The Problem with Rats
Besides being creepy, rats also are destructive – chewing on wires, water pipes, AC ducts, wood, boxes, memorabilia, and more to build nests. Bare wires can cause house fires, pipes can burst, leaking AC ducts waste energy, and the loss of family photos, heirlooms, and family treasures can crush your soul.
Even more disgusting is their urine and feces – they are not housebroken, or litterbox trained. They pee and poo everywhere, leaving a stench. Beyond the stench, the droppings can contaminate food, carry disease, and stain.
Rats are noisy. Usually active a night, when you’re trying to sleep, their chewing, scratching, and scampering around can be haunting when coming from an attic, wall, or floor. Rats making noise is often the first indication you have these unwanted house guests.
What to Do for Rats
Step one is to understand the rats are looking for food, water, and shelter. Since they eat just about everything from seeds to meat, eliminating the food source is nearly impossible And there is no shortage of water in and around a home. Denying shelter is the primary goal. This is done with exclusion – denying access to shelter.

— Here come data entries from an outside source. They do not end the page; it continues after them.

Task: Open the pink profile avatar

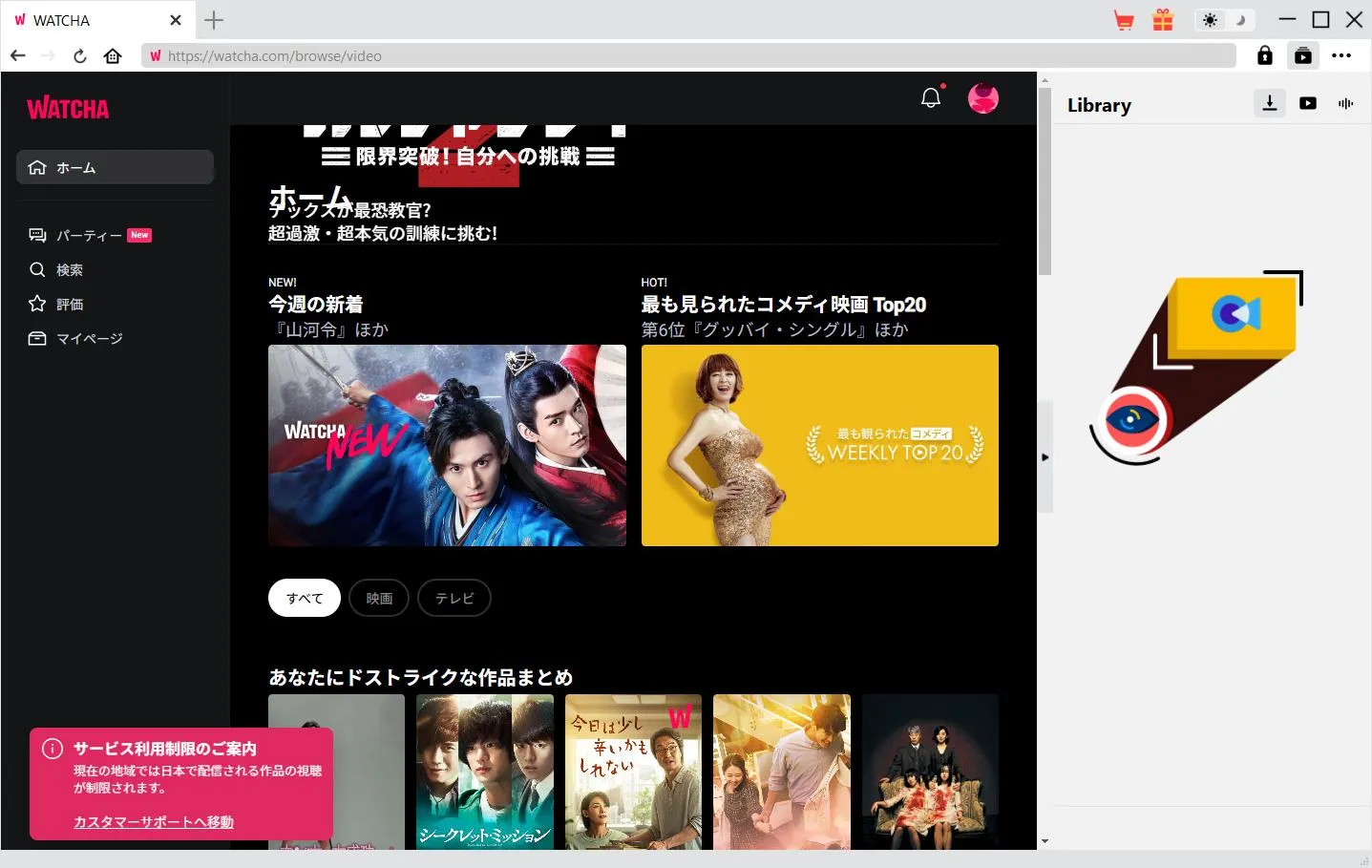Action: (982, 97)
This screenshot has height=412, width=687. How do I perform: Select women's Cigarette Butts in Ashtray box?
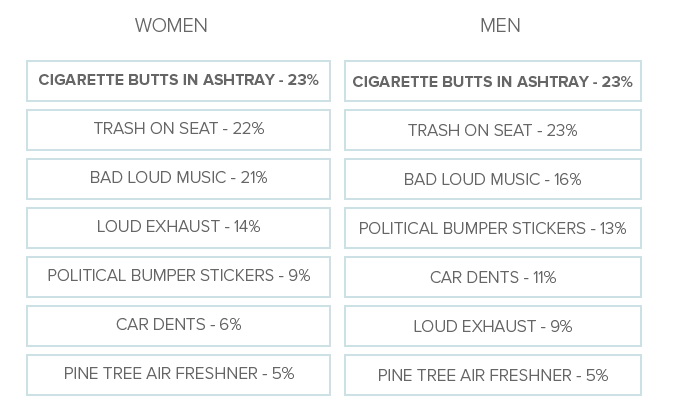(x=178, y=80)
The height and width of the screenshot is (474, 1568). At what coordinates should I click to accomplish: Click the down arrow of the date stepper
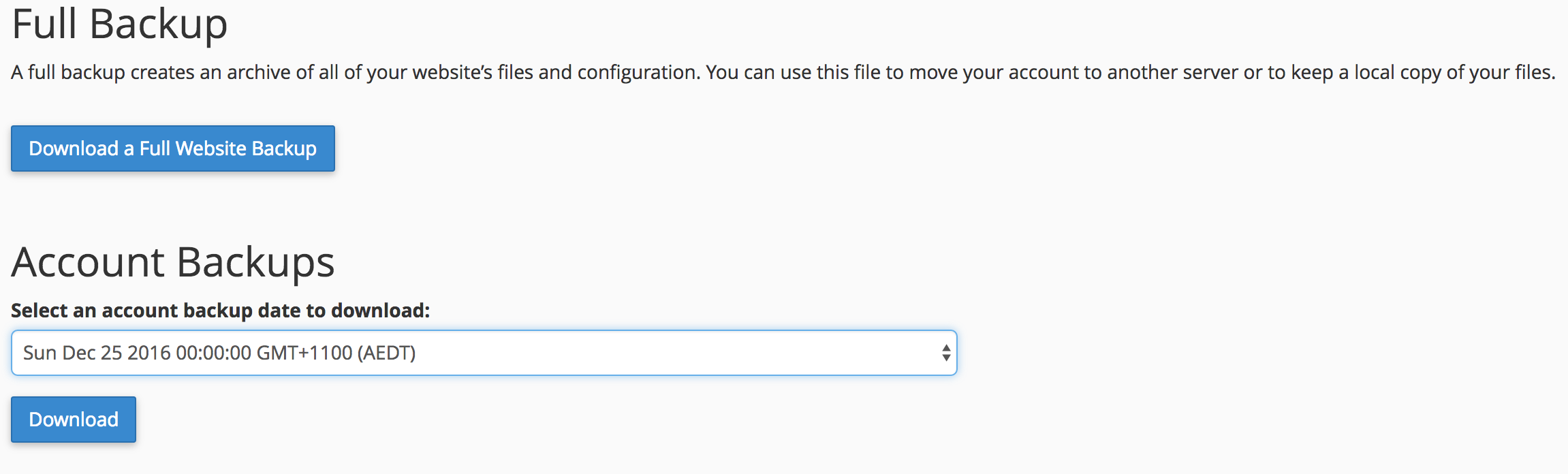(x=946, y=358)
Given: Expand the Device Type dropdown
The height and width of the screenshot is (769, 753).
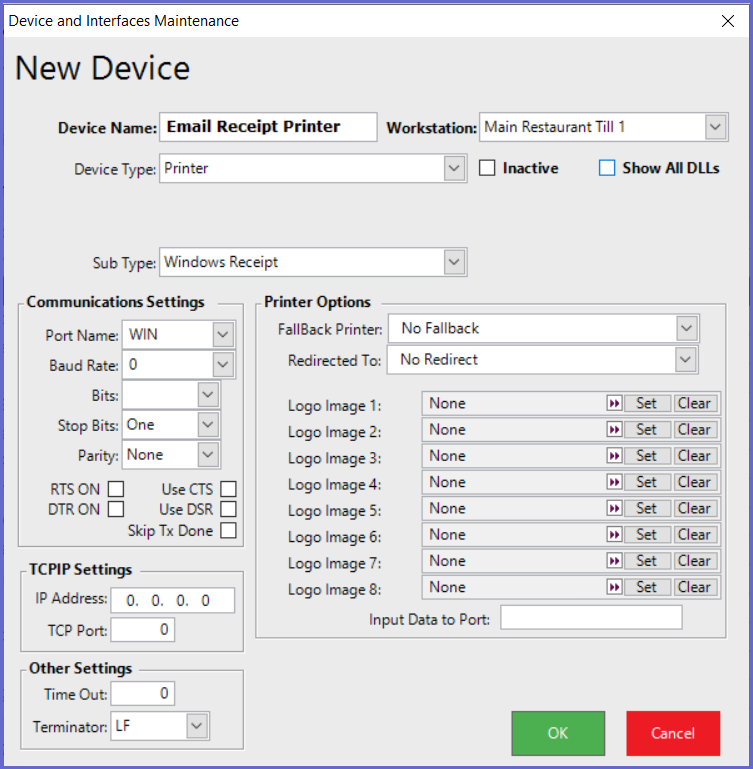Looking at the screenshot, I should [x=455, y=169].

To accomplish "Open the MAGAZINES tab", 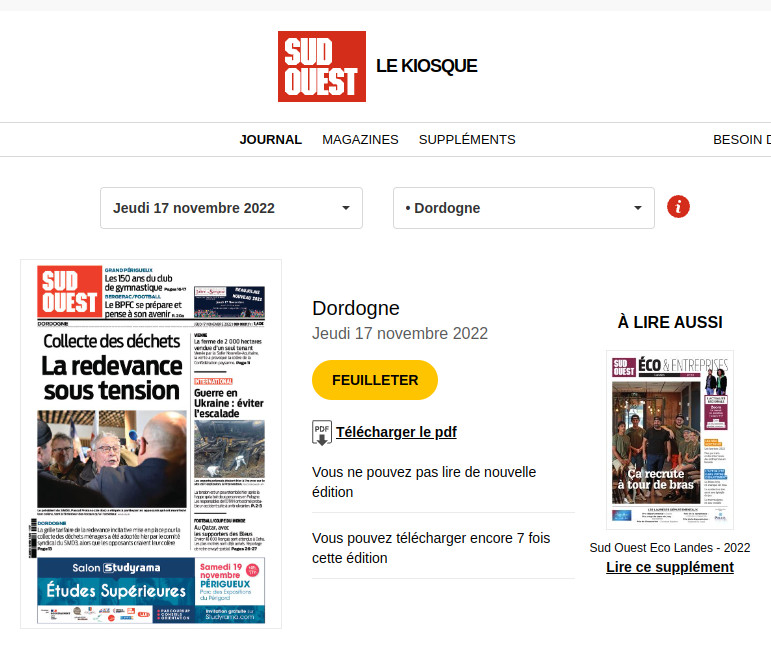I will click(x=360, y=140).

Exclusion is blocking every possible opening into the home. Rats can enter a home through the unscreened attic or crawl space vents, utility openings for pipes, gaps, cracks in the exterior, broken windows, and other openings. Finding and blocking every possible opening requires a careful inspection of the home and sealing openings with foam, hardware cloth, and other patches.
Step two is to eliminate the rats in the home. This is done with traps. Quick, effective, and humane, the traps should be set near the rat’s nest and checked every couple of days. Trapping should continue until the traps yield no results.
Step three is a preventive or proactive treatment. Bait stations that contain rat poison are placed around the exterior of homes to reduce rat populations. This is helpful if surrounding areas harbor rats such as abandoned buildings and overgrown lots, trash piles, fields, fruit trees, etc.
Rat Control is a Dirty Job
For the DIY’er, it can be done but you must do all three steps. Failure to exclude, trap and reduce the population and return of the rats is inevitable. Rats are very persistent and will spend 24/7/365 trying to invade your home for shelter. Hiring a professional can save you a lot of time and money and is often quicker.